In fact, all terrestrial planets in the solar system have metallic cores and scientists have struggled to explain how that came to be. A new theory, published Monday in the journal Proceedings of the National Academy of Sciences, suggests it happened as molten metal percolated to the inner depths of rocky planets, through gaps between grains of rock.
Earlier theories about the behavior of metals under the intense heat and pressure conditions of planetary formation proposed that at the time when planets were forming, some molten metal remained trapped in the gaps between rocky grains that were isolated from each other. The new research posits that once the isolated pores grow large enough to connect with each other, the trapped molten metal starts to flow and, making its way along the grain boundaries, trickles down through the mantle and accumulates in the core.
"What we’re saying is that once the melt network becomes connected, it stays connected until almost all of the metal is in the core," study co-author Marc Hesse, an associate professor at the University of Texas, Austin, said in a statement Monday.

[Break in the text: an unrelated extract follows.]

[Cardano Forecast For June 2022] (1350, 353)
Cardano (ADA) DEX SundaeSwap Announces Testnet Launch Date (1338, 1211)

The research was the doctoral thesis of Soheil Ghanbarzadeh, who earned his Ph.D. at the university. For his thesis, he developed computer simulations of molten rock distribution between grains of rock as the porosity increased or decreased. The researchers found that even when porosity reduced significantly, metal continued flowing, which was in stark contrast with earlier simulations and theory.
For the simulation, Ghanbarzadeh used irregular grain geometry, thought to better reflect real-life conditions. Earlier simulations relied on regular, identical grains that produced a geometrical pattern. The new model showed only 1-2 percent of the initial metal remaining in the silicate mantle after the flow and percolation stopped, which is consistent with how much metal Earth’s mantle has.
"What we did differently in here was to add the element of curiosity to see what happens when you drain the melt from the porous, ductile rock," Ghanbarzadeh said.
The study was titled "Percolative core formation in planetesimals enabled by hysteresis in metal connectivity" and was also co-authored by Maša Prodanovic, who along with Hesse, was Ghanbarzadeh’s adviser.